▶ _What this task involves_
Exactly the lines from the one holding "Image resolution: width=768" through the last line of the listing below must appear in the answer, and no pictures.

START Entries supplied

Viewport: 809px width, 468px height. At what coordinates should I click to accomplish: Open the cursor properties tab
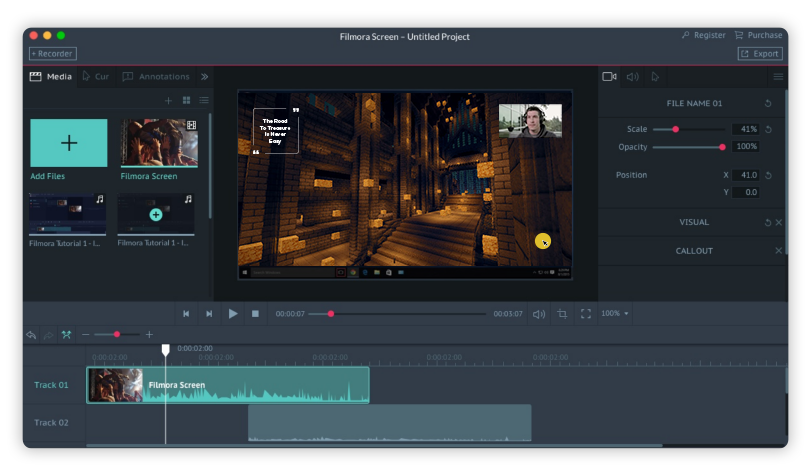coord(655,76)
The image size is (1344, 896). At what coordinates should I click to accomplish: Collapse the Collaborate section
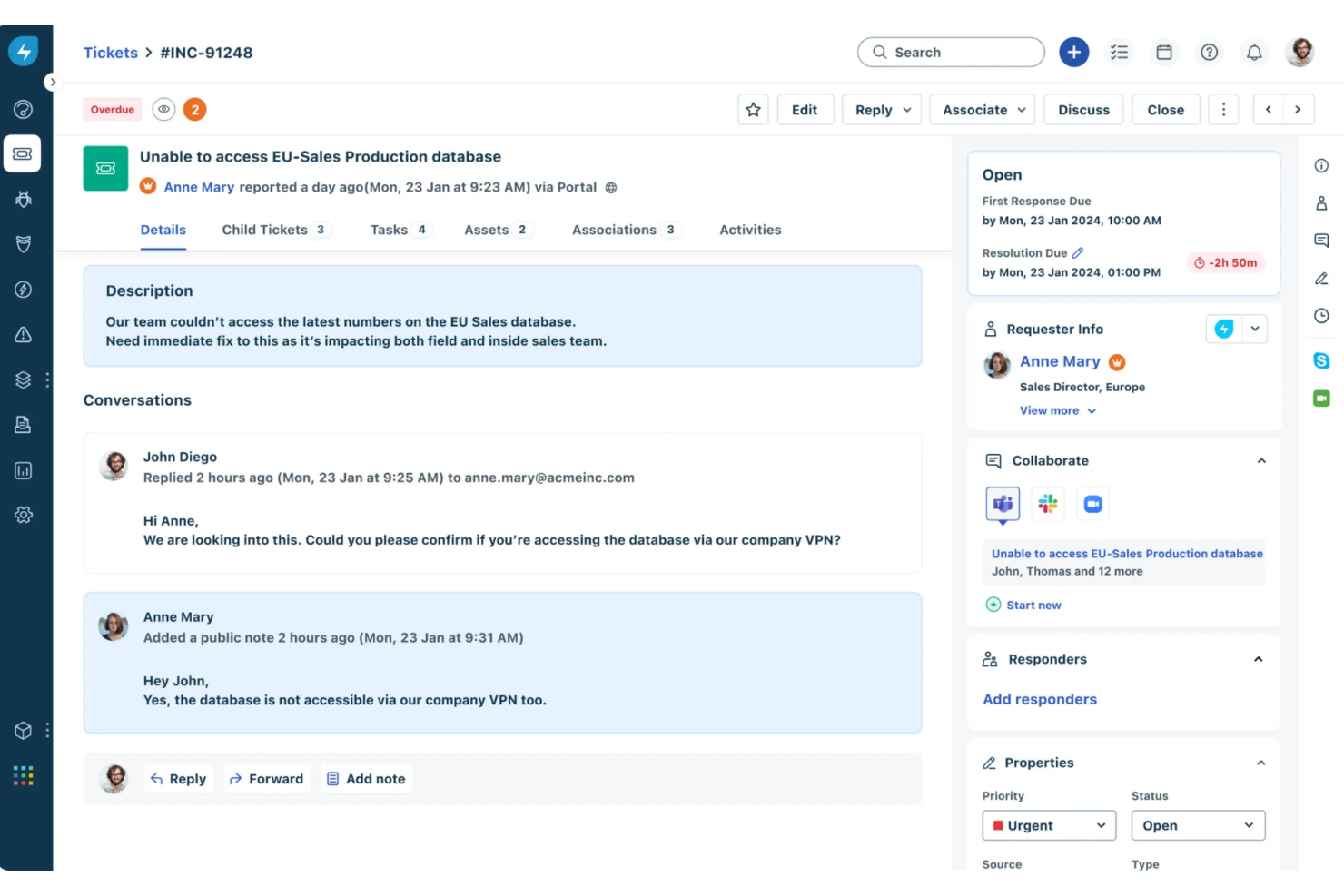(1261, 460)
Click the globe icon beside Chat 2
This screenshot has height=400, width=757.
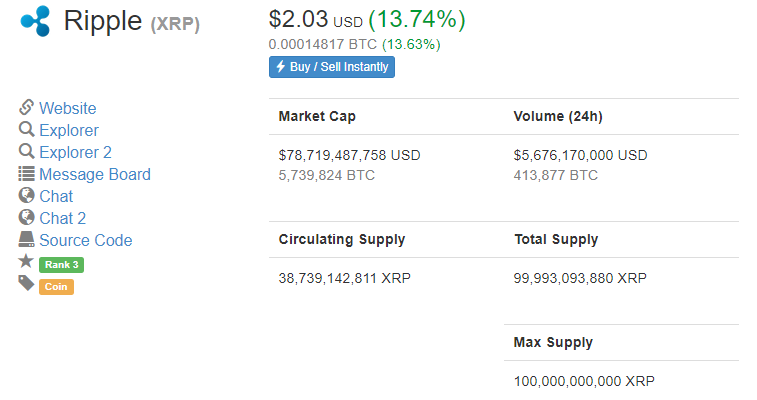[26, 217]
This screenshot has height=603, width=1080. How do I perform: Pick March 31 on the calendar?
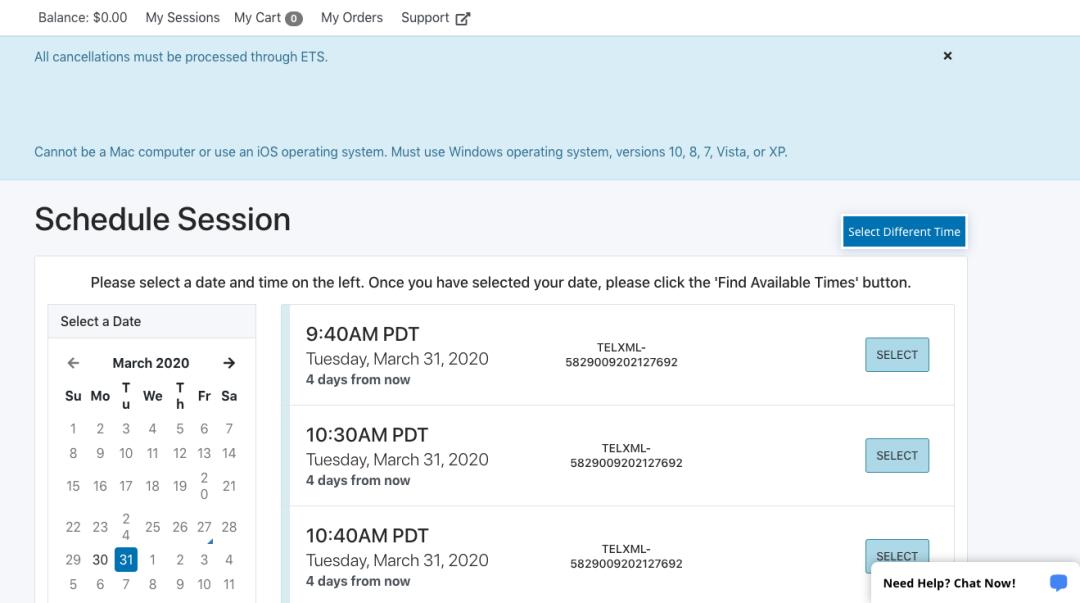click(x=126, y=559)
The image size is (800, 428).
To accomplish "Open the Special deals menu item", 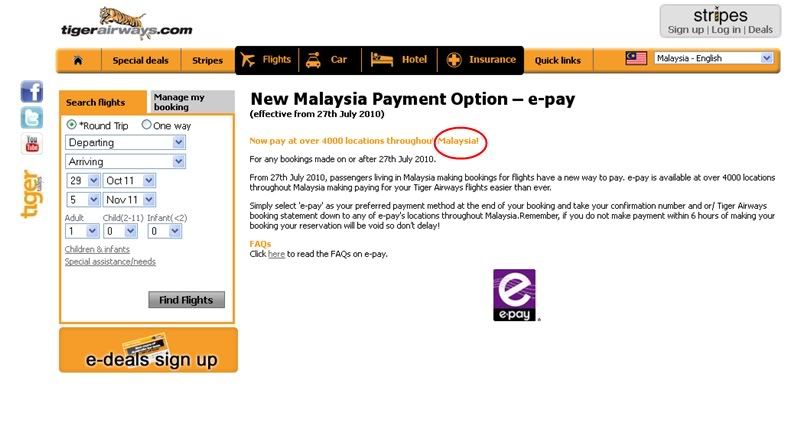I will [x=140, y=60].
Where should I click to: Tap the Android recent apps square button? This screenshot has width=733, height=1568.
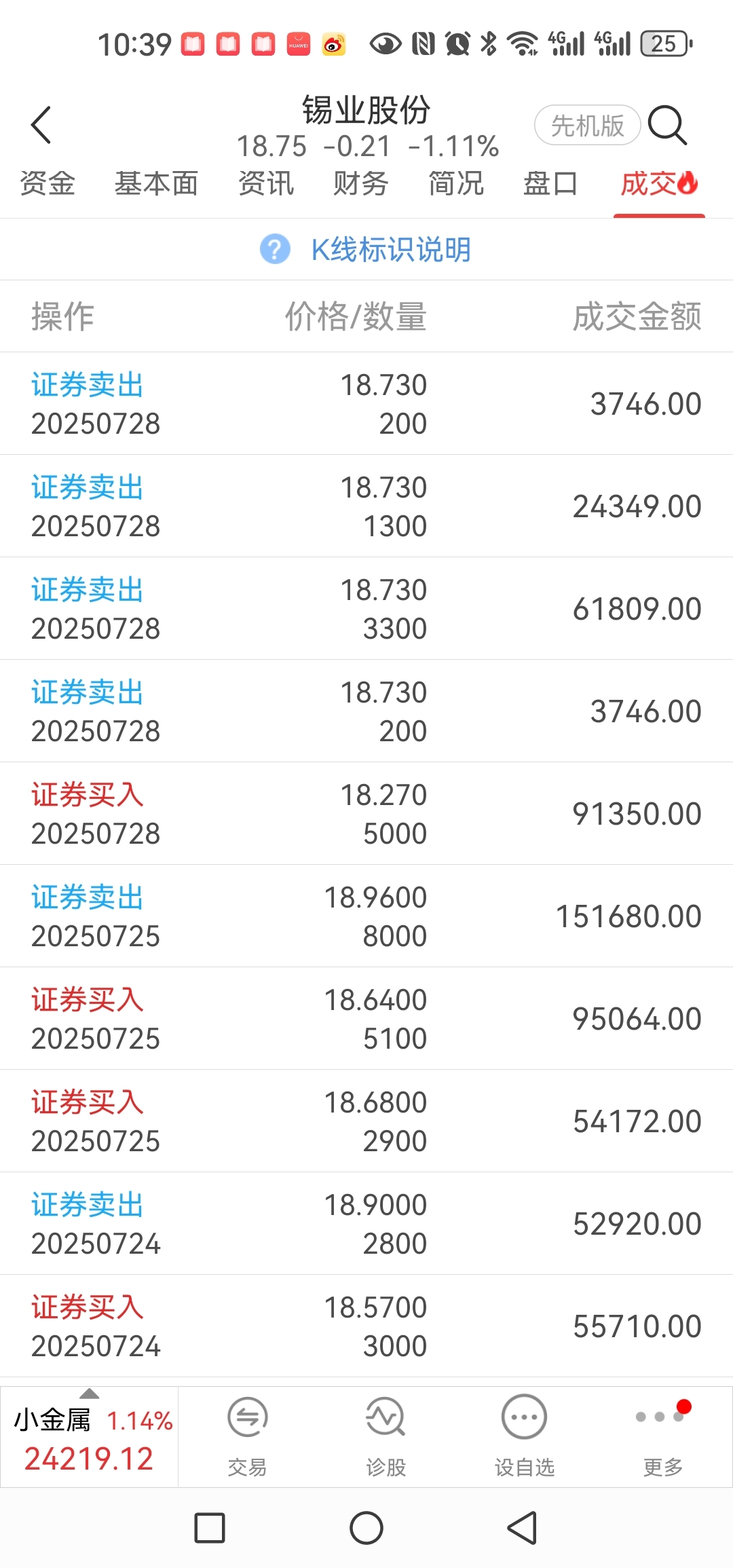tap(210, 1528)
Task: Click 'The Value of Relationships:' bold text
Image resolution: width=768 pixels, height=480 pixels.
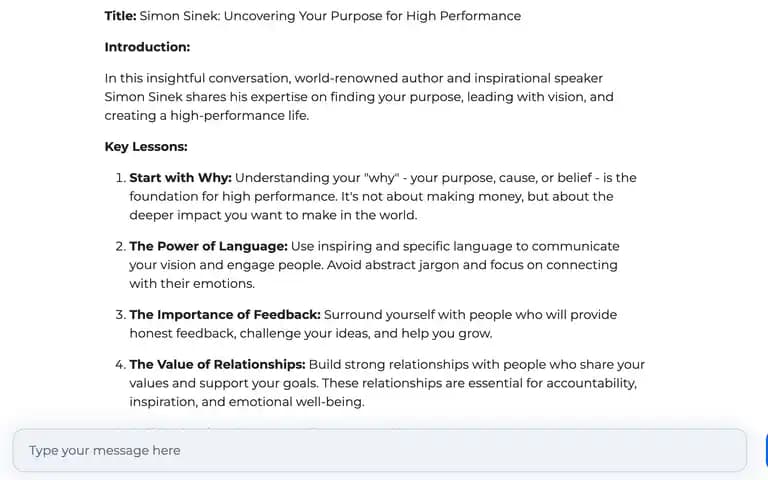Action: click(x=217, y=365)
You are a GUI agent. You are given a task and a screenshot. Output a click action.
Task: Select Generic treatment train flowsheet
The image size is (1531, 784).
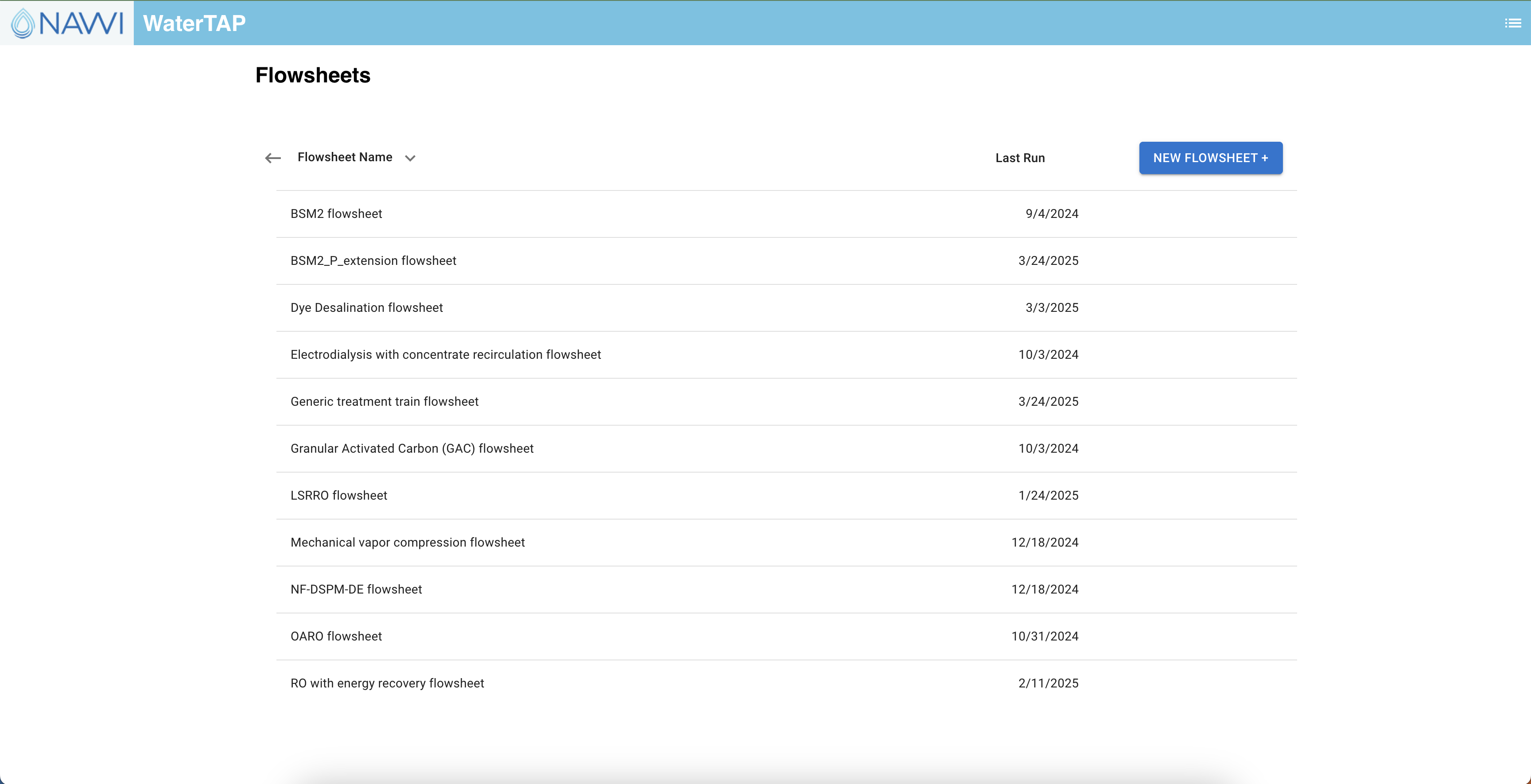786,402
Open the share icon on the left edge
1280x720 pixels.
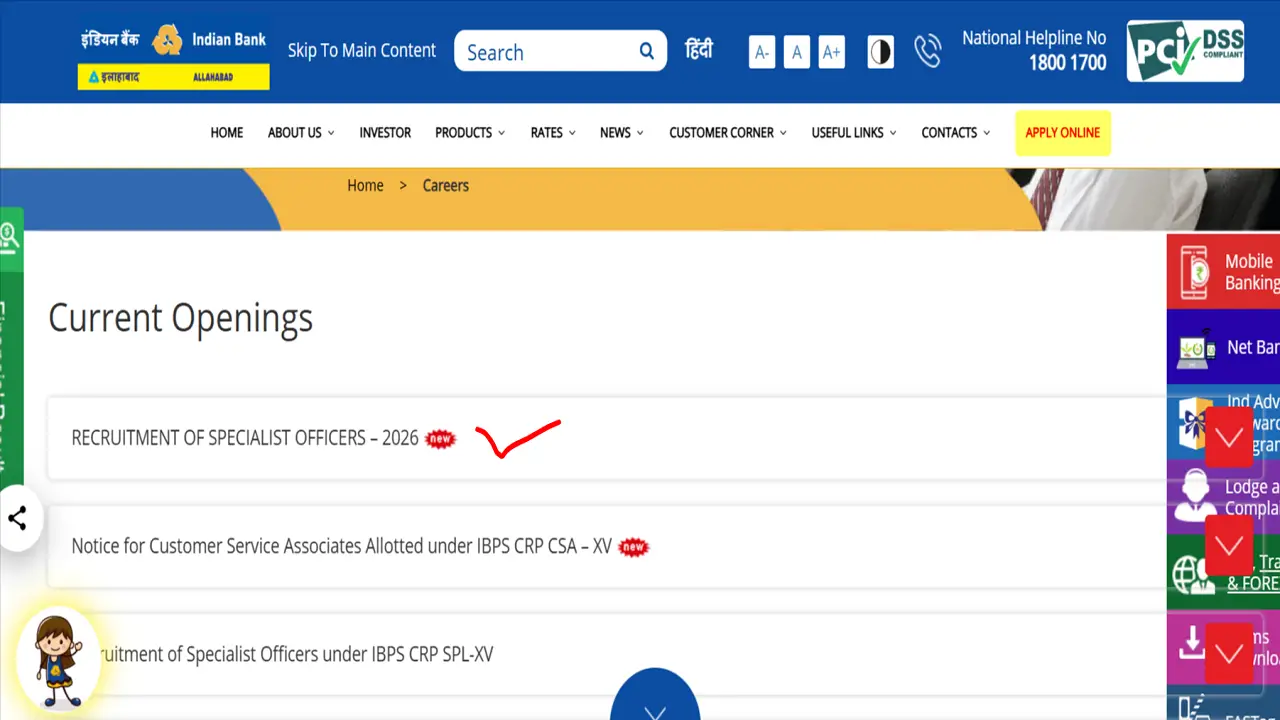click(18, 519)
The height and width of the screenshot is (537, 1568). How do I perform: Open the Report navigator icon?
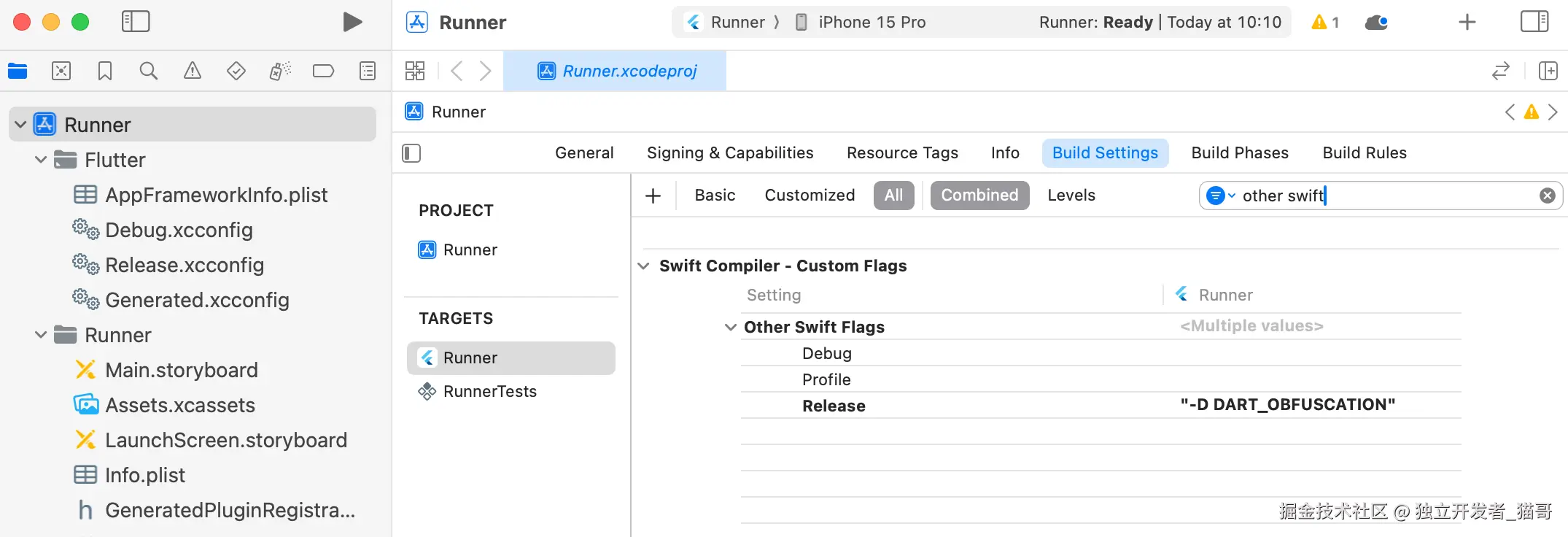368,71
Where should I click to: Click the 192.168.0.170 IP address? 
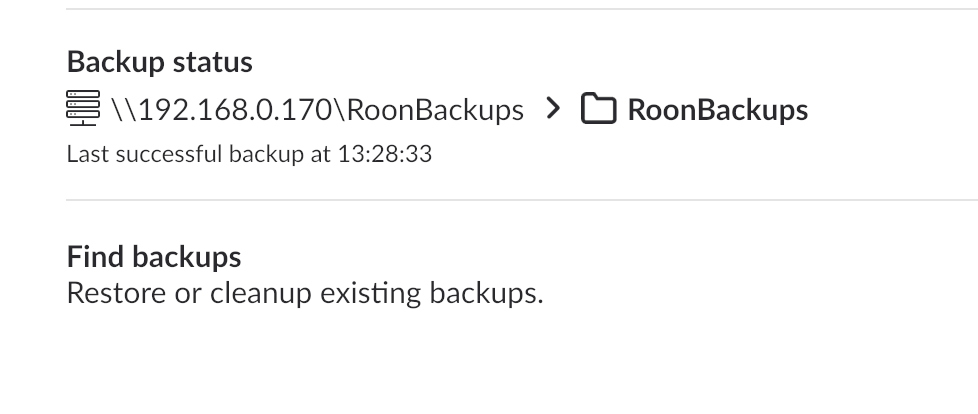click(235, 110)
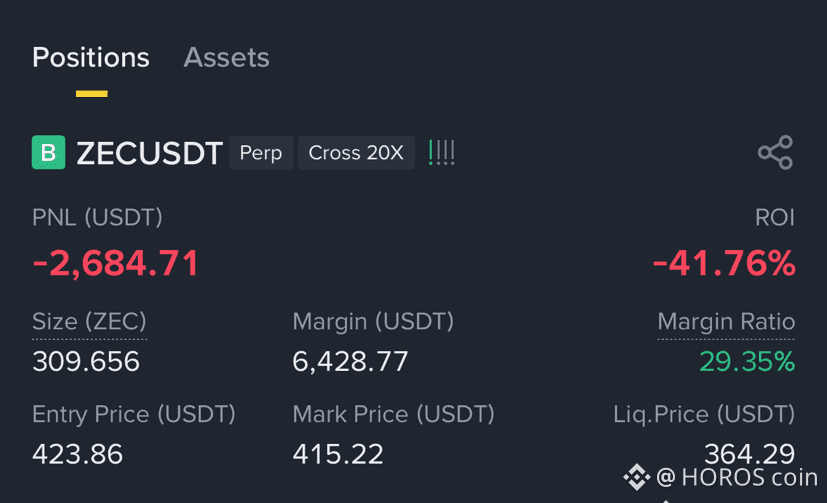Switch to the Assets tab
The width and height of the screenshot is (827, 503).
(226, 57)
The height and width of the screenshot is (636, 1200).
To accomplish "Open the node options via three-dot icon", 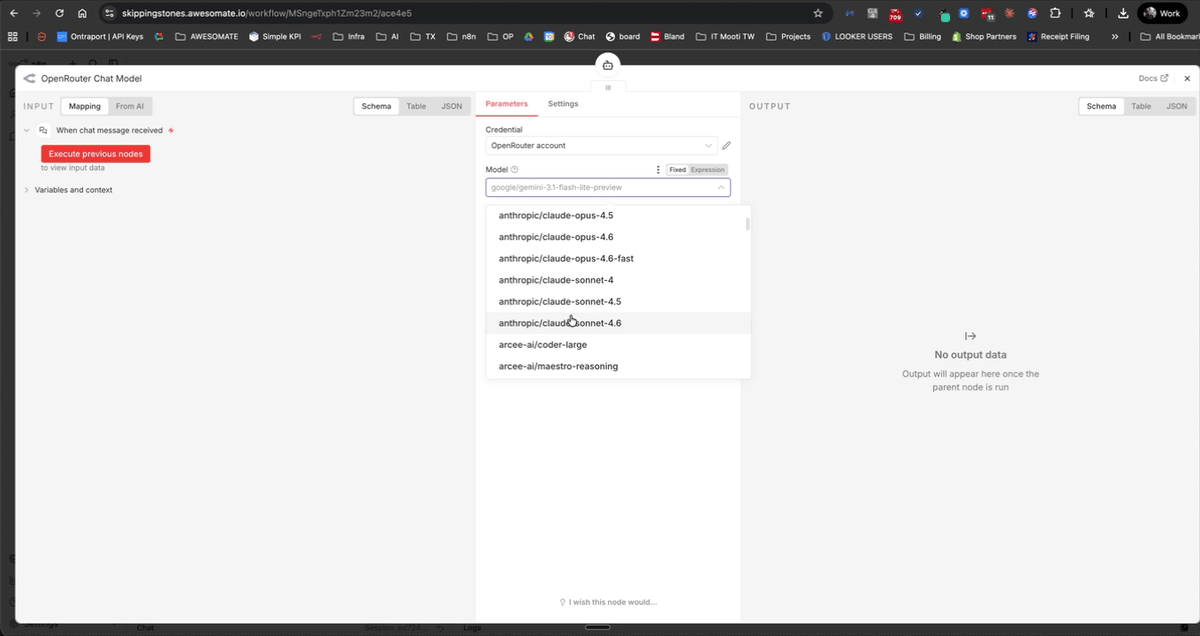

END Entries supplied

▶ _Result below_
Image resolution: width=768 pixels, height=480 pixels.
Action: click(x=217, y=365)
You are a GUI agent. You are given a task and a screenshot. Output a click action.
Task: Select Generic treatment train flowsheet
The image size is (1531, 784).
786,402
Open the share icon on the left edge
1280x720 pixels.
click(18, 519)
The height and width of the screenshot is (537, 1568). How do I perform: Open the Report navigator icon?
368,71
Where should I click to: Click the 192.168.0.170 IP address? 
click(235, 110)
Switch to the Assets tab
The width and height of the screenshot is (827, 503).
(226, 57)
The height and width of the screenshot is (636, 1200).
To accomplish "Open the node options via three-dot icon", 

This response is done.